[lldb-dev] PATCH for REVIEW - Fix [Bug 15038] LLDB does not support printing wide-character variables on Linux

Tue Apr 2 19:19:34 PDT 2013

Hi Enrico,

Your suggestions got me thinking that the version of ReadCStringFromMemory that takes a char* can be extended to support null terminators of any width.  The attached patch is therefore a variation on what you suggested that consolidates the read and validation into one method, and handles strings of any type width.  In addition, this implementation provides a null terminator when a partial read occurs.

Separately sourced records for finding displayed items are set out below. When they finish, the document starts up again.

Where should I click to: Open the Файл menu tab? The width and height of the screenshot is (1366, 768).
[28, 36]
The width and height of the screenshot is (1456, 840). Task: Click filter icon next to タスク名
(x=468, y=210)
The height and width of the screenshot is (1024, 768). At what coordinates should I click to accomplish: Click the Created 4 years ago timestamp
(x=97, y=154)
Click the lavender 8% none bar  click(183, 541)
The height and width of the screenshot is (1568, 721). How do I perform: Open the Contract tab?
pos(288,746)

Incidentally, in the old implementation, strlen would always succeed on the first call, because curr_dst is set to dst, which is memset to 0.  The current implementation will scan for a null terminator within bytes_read and stop reading when one is found.

If this is the right approach, let me know if I should modify SBProcess to match (i.e to add the new parameter type_width).  Also, I noticed that this code is largely duplicated in methods of the same name in class Target.  Can I assume that a complete patch would include changes to all of those methods?  Thanks in advance,

-        Ashok

From: Enrico Granata [mailto:egranata at apple.com]
Sent: Monday, April 01, 2013 6:49 PM
To: Thirumurthi, Ashok
Cc: lldb-dev at cs.uiuc.edu<mailto:lldb-dev at cs.uiuc.edu>
Subject: Re: [lldb-dev] PATCH for REVIEW - Fix [Bug 15038] LLDB does not support printing wide-character variables on Linux

On Apr 1, 2013, at 2:50 PM, "Thirumurthi, Ashok" <ashok.thirumurthi at intel.com<mailto:ashok.thirumurthi at intel.com>> wrote:

Hi Enrico,

> If we go this route, the same thing might have to be done for ValueObject::ReadPointedString() which does the same kind of “unbounded read”
I see.  Looking through the code base for methods that call GetMaximumSizeOfStringSummary, I see that there are a number of code paths to handle.  The attached patch lowers the fix so that this functionality can be used as needed via a helper method in Process to validate an unbounded read.

We already have a Process::ReadCStringFromMemory - that does read&validation
You might instead want to consider making a Process::ReadWStringFromMemory
The mere act of validating that a buffer is 0-terminated is not a Process specific operation at all

>  But I am inclined to believe the best option would be to adopt your ProcessMonitor fix that reads smaller and smaller chunks and then returns the number of bytes read and no error
Well, the unbounded read is a characteristic of the use case (i.e. string reads), not the implementation.  The behavior of the plug-in under this type of request is implementation specific, and an error is always reasonable since there was a failure to read the requested size in bytes.  My point is that the corner case of null terminator in the last 8-byte read needs to be tested and fixed.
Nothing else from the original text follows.